The full name of the club is Malibu Gays, Lesbians and Everyone Else (GLEE), and the club, organized last year by current senior Jamaal Crowley, has more than 50 members at Pepperdine with an additional 13 Pepperdine alumni who are also members. According to Crowley, a telecommunications production major, the club's purpose is to serve as a support group for gay students and their friends, regardless of orientation. Crowley said this goal is sometimes difficult to accomplish in light of the lack of support from student activities and the administration.

“It’s a lot harder doing it off campus — money issues, finding a place to hold an event, all that stuff makes a big difference,” Crowley said. “We just want to be recognized officially as a group that wants to do nothing but good. We want the same rules and restrictions as any other group.”

According to Crowley, the cruelest irony of the situation is that, because as long as at least four or five Pepperdine students attend the group's off-campus events, they are still required to abide by Pepperdine rules in spite of the club's non-official status.

“We’re forced to adhere to these Pepperdine rules when we’re together, but we’re not getting Pepperdine benefits,” Crowley said.

According to the Student Organizations Handbook, privileges afforded only to official student organizations include, among other things, the use of the University's name, the use of campus facilities and services, the ability to fundraise and recruit on campus, and the ability to advertise on campus as well as membership in the Inter-Club Council, “which includes the privilege of requesting financial resources from the general student fund.”

Dean of Student Affairs Mark Davis said it is important to distinguish between the individual rights of students and the University’s recognition of a student organization. “The University affords all students the same individual rights to hold and express their viewpoints — including perspectives that don’t support the University’s mission or Code of Conduct, which they voluntarily agree to uphold when they enroll at Pepperdine,” Davis wrote in an e-mail. “While the University respects the right of any individual to hold different views from the University, we are under no obligation to support the formal organization of groups with opposing purposes.”

Crowley said he felt the need to form a gay-affirming support group when a number of incoming freshmen contacted him over the summer with concerns about the Pepperdine community. Crowley responded by creating a Facebook group to support gay students at Pepperdine and provide a forum for them to come together.

“When [students] come out and their family and friends are un-accepting, what are they supposed to do?” Crowley said. “They need support. They need to know that they are still a child of God. They don't need people telling them that what they are doing is sinful and wrong, which is what they get from a lot of students here.”

Crowley, now the president of Malibu GLEE, said he does not understand why the University is opposed to the creation of a student organization with that explicit purpose. The Student Organizations Handbook defines a student organization as “a group of at least fifteen Seaver College undergraduate students who voluntarily gather for a common purpose.” The handbook goes on to state, “The University administration recognizes student organizations that evidence clear support of its Christian mission and educational aims.” According to Davis, this includes the University's principle, outlined in the Seaver College Student Handbook, that sexual relationships are “designed by God to be expressed solely within a marriage between husband and wife,” and that any sexual relations outside these parameters are inconsistent with the teaching of Scripture and should be avoided by all members of the University.

Crowley argues that Malibu GLEE is not about sex, but about gay lifestyle and culture, and that being gay does not equate to having gay sex.

++++++++++

## Short problem a
In the article about Malibu GLEE, switch "cruelest irony" to "greatest frustration" and write out the passage between "According to Crowley, the" and "club's non-official status.", inclusive.

## Input records

++++++++++

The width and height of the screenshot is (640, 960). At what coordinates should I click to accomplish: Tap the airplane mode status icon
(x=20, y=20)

++++++++++

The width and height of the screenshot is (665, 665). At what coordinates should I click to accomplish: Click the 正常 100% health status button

++++++++++

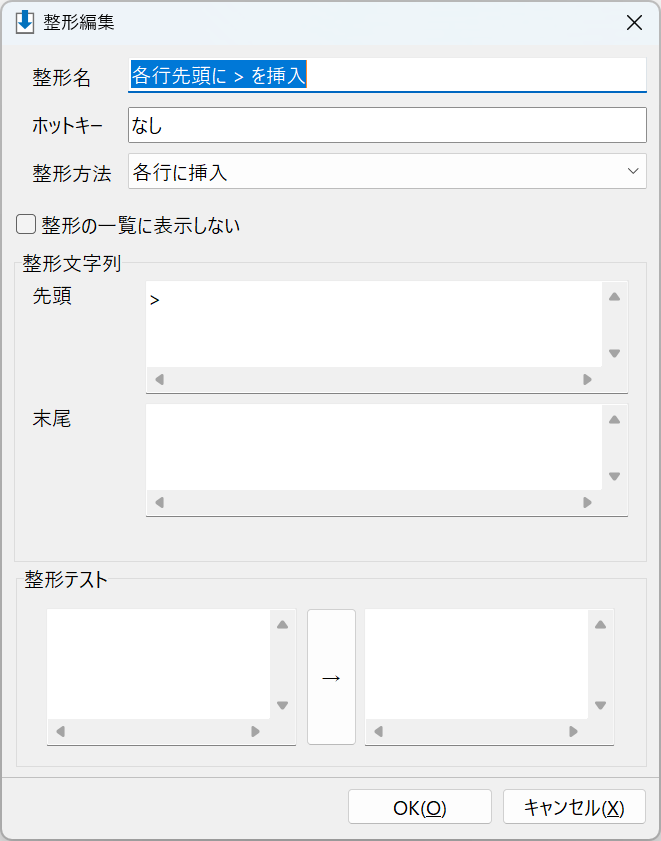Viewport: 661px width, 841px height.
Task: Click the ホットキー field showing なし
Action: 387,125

++++++++++

## Short problem b
Please copy only the records between the lines holding "The width and height of the screenshot is (640, 960)." and "(x=20, y=20)", inclusive, requests included, and multiply every coordinate in the answers by 1.25, rounding to whole numbers with halves going up.

## Response a
According to Crowley, the greatest frustration of the situation is that, because as long as at least four or five Pepperdine students attend the group's off-campus events, they are still required to abide by Pepperdine rules in spite of the club's non-official status.

## Response b
The width and height of the screenshot is (640, 960). At what coordinates should I click to accomplish: Tap the airplane mode status icon
(x=25, y=25)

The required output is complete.